Book Review: Earthrise: My Adventures As an Apollo 14 Astronaut

Category: Non-Fiction
Reviewed by: Susan Raizer
Title: Earthrise: My Adventures As an Apollo 14 Astronaut
Author: Edgar Mitchell
NSS Amazon link for this book
Format: Hardcover/Kindle
Pages: 192
Age Range: Juvenile Ages 12 +
Publisher: Chicago Review Press
Date: April, 2014
Retail Price: $19.95/$9.99
ISBN: 978-1613749012

How does one prepare for the most seminal moment of one’s life — stepping off the last rung of the lunar module ladder onto the Moon and into history?

To answer this question, Edgar Mitchell, lunar module pilot on the Apollo 14 mission in 1971, has written a book about his life up to setting foot on the Moon and how this experience changed him for the rest of his life. Earthrise: My Adventures as an Apollo 14 Astronaut, is geared towards young readers in the 7th and 8th grades who are interested in space.

Dr. Edgar Mitchell is also the author of Paradigm Shift, The Space Less Traveled and The Way of the Explorer. He has received several medals: the Presidential Medal of Freedom, the NASA Distinguished Service Medal and three NASA Group Achievement Awards, and was nominated for the Nobel Peace Prize in 2005. He is the founder of the Institute of Noetic Sciences.

Mitchell’s journey began on a ranch in Texas and then in New Mexico, where he learned self-reliance and the value of hard work at a young age. He grew up amid stories of Buck Rogers, UFOs and nuclear tests in Roswell, NM. His love of flying began as a young boy when a barnstormer gave him a ride in a Jenny (a Curtiss JN-4 two-seater airplane). As a youth, he worked at local airports performing menial tasks just to earn money for flying lessons. By the time he was 16, he was a fully licensed pilot.

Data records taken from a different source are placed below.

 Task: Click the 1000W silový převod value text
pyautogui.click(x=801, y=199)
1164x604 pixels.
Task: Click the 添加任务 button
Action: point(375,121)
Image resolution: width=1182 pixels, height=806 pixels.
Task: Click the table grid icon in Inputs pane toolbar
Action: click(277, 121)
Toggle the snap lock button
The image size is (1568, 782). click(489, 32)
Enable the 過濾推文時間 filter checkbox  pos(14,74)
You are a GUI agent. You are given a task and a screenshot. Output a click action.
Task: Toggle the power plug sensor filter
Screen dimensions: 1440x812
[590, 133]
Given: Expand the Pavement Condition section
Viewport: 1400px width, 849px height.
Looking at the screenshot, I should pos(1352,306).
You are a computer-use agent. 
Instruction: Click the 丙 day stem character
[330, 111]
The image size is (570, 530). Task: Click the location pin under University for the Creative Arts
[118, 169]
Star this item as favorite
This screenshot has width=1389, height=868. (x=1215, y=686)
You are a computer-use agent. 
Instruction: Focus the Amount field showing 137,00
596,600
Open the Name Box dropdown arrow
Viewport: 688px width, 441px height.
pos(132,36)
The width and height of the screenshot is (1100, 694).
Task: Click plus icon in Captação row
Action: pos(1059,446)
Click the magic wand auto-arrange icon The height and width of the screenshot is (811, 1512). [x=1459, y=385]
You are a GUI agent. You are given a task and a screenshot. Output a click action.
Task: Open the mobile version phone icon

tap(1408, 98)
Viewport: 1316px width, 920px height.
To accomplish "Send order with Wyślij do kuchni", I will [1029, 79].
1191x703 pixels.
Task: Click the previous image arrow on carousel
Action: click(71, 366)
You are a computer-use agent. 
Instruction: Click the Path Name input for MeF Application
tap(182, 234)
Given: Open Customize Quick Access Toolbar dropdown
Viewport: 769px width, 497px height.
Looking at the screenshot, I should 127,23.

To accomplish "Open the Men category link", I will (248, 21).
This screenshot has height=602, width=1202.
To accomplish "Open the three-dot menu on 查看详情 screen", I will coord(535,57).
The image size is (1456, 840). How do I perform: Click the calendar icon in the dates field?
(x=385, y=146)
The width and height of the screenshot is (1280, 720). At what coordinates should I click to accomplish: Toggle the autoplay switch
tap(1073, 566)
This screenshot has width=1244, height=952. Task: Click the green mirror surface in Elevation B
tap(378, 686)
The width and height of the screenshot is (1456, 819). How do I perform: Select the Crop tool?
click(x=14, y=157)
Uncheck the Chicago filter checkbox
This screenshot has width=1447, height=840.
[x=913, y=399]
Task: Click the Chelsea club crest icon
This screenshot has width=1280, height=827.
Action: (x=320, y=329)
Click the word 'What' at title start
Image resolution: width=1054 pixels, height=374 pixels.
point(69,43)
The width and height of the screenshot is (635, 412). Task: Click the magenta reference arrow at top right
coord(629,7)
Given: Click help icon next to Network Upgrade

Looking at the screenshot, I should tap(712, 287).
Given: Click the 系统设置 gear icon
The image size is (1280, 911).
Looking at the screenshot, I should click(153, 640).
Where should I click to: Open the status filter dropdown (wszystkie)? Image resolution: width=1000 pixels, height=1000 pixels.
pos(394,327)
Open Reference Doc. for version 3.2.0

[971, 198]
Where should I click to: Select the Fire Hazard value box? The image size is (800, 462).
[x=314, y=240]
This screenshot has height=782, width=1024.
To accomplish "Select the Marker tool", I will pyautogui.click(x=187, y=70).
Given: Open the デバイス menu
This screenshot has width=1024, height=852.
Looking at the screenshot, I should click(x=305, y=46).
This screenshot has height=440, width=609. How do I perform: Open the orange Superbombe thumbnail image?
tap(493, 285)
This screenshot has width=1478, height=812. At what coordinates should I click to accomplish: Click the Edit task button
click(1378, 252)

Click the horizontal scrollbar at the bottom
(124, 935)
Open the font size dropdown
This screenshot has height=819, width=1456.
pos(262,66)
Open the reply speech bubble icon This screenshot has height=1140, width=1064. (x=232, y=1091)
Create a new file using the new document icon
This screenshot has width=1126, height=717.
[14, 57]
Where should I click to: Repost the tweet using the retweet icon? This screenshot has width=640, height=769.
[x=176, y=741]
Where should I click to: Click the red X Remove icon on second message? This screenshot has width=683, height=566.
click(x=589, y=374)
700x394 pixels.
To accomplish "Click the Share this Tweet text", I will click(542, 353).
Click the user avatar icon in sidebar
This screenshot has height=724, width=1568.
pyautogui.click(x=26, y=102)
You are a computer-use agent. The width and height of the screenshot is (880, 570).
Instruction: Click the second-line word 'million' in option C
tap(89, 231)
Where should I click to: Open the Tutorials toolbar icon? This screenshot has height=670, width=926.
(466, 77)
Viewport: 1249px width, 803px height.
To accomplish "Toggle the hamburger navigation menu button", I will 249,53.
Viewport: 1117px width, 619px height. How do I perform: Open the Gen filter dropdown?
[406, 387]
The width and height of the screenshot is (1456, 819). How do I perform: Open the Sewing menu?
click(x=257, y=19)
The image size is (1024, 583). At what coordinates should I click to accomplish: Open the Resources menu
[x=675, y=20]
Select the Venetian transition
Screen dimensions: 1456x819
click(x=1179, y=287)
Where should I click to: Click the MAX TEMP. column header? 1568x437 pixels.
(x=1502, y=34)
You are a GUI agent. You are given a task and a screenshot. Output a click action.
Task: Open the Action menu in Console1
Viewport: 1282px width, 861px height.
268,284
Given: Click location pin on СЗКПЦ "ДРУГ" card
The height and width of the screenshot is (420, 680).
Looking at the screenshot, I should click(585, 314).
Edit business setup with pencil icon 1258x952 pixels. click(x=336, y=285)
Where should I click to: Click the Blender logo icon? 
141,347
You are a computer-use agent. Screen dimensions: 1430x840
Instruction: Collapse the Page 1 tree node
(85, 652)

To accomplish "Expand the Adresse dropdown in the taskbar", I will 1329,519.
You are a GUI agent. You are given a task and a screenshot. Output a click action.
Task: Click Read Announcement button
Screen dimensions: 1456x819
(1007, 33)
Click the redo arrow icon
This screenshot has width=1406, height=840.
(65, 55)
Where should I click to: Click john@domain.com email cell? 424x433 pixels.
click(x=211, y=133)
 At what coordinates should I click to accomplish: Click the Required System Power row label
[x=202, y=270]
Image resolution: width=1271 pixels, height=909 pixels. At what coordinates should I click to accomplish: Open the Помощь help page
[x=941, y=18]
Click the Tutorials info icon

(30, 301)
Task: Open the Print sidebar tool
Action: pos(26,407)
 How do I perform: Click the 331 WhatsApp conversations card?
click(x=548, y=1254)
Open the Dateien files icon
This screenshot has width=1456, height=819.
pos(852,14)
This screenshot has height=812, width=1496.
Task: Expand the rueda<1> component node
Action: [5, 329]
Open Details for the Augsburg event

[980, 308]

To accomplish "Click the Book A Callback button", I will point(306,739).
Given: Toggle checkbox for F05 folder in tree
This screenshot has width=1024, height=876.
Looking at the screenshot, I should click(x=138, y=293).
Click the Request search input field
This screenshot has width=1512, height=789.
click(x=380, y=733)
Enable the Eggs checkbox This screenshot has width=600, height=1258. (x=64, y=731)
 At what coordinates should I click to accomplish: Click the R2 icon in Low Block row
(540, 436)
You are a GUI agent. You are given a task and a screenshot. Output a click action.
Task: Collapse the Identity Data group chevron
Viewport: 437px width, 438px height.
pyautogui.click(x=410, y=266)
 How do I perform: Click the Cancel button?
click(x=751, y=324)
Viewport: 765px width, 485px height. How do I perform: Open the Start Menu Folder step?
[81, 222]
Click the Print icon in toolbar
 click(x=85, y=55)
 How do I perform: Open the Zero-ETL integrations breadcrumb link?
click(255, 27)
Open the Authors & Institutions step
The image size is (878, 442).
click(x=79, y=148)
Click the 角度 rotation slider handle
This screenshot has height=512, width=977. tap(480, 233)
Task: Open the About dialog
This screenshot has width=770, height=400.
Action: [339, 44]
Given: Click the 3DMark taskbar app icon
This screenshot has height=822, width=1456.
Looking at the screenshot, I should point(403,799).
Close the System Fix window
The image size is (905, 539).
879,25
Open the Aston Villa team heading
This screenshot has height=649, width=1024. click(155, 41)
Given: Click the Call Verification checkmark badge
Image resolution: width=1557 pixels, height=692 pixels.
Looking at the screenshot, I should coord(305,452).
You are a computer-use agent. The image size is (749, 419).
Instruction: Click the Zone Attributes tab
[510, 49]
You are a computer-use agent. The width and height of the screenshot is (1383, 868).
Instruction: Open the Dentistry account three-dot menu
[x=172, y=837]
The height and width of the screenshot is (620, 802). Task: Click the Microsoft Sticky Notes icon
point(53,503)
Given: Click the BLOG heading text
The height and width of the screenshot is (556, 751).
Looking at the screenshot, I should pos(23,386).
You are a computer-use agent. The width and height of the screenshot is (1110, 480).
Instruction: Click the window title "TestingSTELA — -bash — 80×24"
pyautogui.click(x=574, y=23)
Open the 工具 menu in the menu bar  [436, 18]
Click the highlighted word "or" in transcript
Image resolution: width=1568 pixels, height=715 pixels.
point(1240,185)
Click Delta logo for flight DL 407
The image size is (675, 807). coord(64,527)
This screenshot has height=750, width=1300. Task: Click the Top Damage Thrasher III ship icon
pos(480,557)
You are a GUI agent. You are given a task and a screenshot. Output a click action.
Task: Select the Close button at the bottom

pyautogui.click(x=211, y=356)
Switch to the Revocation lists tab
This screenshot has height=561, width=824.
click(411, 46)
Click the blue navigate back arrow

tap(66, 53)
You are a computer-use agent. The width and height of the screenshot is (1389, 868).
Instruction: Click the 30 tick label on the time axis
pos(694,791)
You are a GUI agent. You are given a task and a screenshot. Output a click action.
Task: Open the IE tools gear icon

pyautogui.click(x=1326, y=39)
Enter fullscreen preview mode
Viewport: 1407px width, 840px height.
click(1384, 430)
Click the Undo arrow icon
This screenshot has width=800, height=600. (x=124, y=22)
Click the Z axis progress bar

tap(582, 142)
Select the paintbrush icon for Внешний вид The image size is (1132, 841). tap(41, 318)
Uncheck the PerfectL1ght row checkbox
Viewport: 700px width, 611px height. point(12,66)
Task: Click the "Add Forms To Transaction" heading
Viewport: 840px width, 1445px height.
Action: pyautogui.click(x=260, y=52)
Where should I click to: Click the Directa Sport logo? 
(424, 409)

After graduating from Carnegie Tech with a degree in Industrial Management, he worked in the family business in New Mexico until enlisting in the Navy. He learned to fly many types of aircraft and saw combat in the Pacific. With the launch of Sputnik in 1957 and President Kennedy’s challenge to fly to the Moon and back, Mitchell’s focus turned to space. He wanted to be one of the humans who would fly into space. To do so, he earned a degree in Aeronautics in 1961 from the Navy’s Postgraduate School and a PhD in Science and Computers in 1964. He worked on the Navy’s Manned Orbital Laboratory and then became a test pilot at Edwards Air Force Base where he worked on the newest aircraft.

Mitchell was accepted into NASA’s group 5 astronaut training program in 1966. He was assigned to design and work on the development of the lunar module being built in Bethpage, NY (where I live!). Further training in simulators, in jungle survival training, and the sciences prepared him for his mission.

In January, 1971, Mitchell and his commander Alan Shepard and command module pilot Stu Roosa launched on their Apollo 14 mission. His matter-of-fact description of the mission is easy to follow and makes the reader feel that he or she is on the mission with him. The reader follows him through suit up, getting settled into the command module and then launching on the mighty Saturn V rocket. It was not until about three hours into the flight that the astronauts experienced a potential ending of the mission when Stu Roosa, the command module pilot, was performing a procedure called transposition and docking. Roosa, in the command module, had to attach the nose of the lunar module to the top of the command module. The two craft were lined up correctly but the latches failed to lock. The author explains every step of the process clearly: Shepard worked the docking mechanism while Roosa used the thrusters to provide extra force. Once this problem was resolved, the mission proceeded to the Moon. Mitchell’s enthusiasm and joy at seeing the Moon, landing and performing his tasks, is enticing. He explains what it was like to live and work on the Moon.

While on the Moon, and again when he looked at the Earth from the windows on the command module, he experienced life-changing moments. He felt a sensation which he called “metanoia” or change of heart or mind. This change refocused his life to explore the workings of the mind. He retired from the Navy in 1972 to devote his time to studying how the mind works.

I thoroughly recommend this book. As a docent in an aerospace museum where I teach about the Apollo program, I found the book corroborated all that I teach about the program. Dr. Mitchell’s matter of fact approach and wide eyed wonder at all he has experienced throughout his life, makes the book easy to follow and enjoyable. It was a fascinating story that detailed how one of America’s space hero’s journeys allowed him to experience all the successes in his life. I definitely recommend the book to all young people interested in space.